How You Can Stop Cancer Before It Starts
IPHA PHEd Talk: How You Can Stop Cancer Before It Starts - Illinois' Action Plan to Eliminate Vaccine-Preventable Cancer
Date: July 28, 2022
Time: 12:00 - 1:00 p.m. (Central)
Location: Zoom
Join the Illinois Public Health Association for our next Public Health Education Talk, How You Can Stop Cancer Before It Starts - Illinois' Action Plan to Eliminate Vaccine-Preventable Cancer.
Vaccination is a safe, effective, and inexpensive disease prevention strategy that can work to eliminate certain cancers in Illinois. Over the past two years, partners across the state came together to create a plan to make this goal a reality via the seven objectives in the Illinois Action Plan to Eliminate Vaccine-Preventable Cancers.
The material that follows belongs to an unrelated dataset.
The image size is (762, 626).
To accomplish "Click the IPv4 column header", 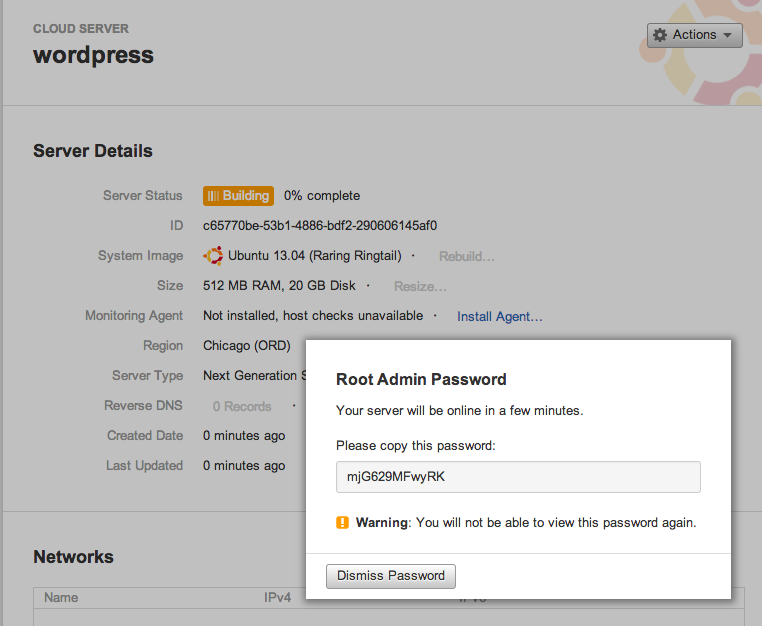I will [x=277, y=597].
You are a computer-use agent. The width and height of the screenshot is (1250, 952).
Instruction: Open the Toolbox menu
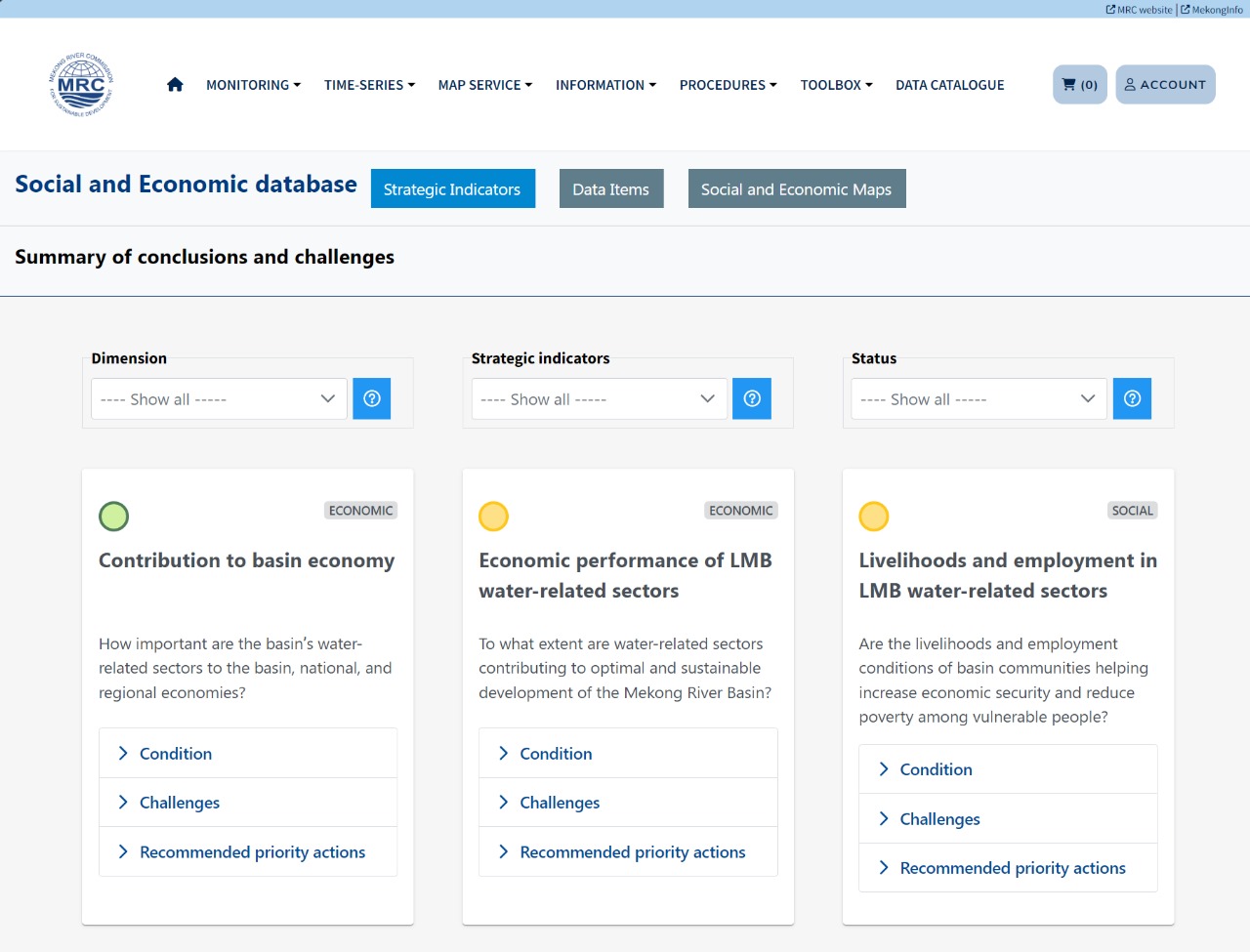[x=836, y=85]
During this presentation, public health and medical practitioners can learn how their work can align and adapt to prevent future cancers and suffering in Illinois.
Learning Objectives:
- After this presentation, participants will be able to identify vaccine-preventable cancers and their impact and importance in Illinois.
- After this presentation, participants will know how to access and update the Illinois' Action Plan to Eliminate Vaccine-Preventable Cancers, as needed
- After this presentation, participants will be able to identify professional actions to take to further the objectives of the Illinois' Action Plan to Eliminate Vaccine-Preventable Cancers.
Speaker: Aubree Thelen, MPH, Cancer Support Strategic Partnerships Manager, American Cancer Society, Inc.
Aubree Thelen joined the American Cancer Society in August 2021. Aubree has public health policy and advocacy experience at the federal, state, and local level in topics as wide-ranging as violence, urban planning, and paid leave. She has worked hard to connect these issues to chronic disease and cancer through partnership over the last seven years of her career in Louisiana and Illinois. She is passionate about her career in public health as a way to influence equitable cancer prevention and care in the communities in which we live, work, play and learn.
She graduated from Tulane University with her Master of Public Health in 2015. Aubree lives in Chicago, Illinois, with her dog, Stella.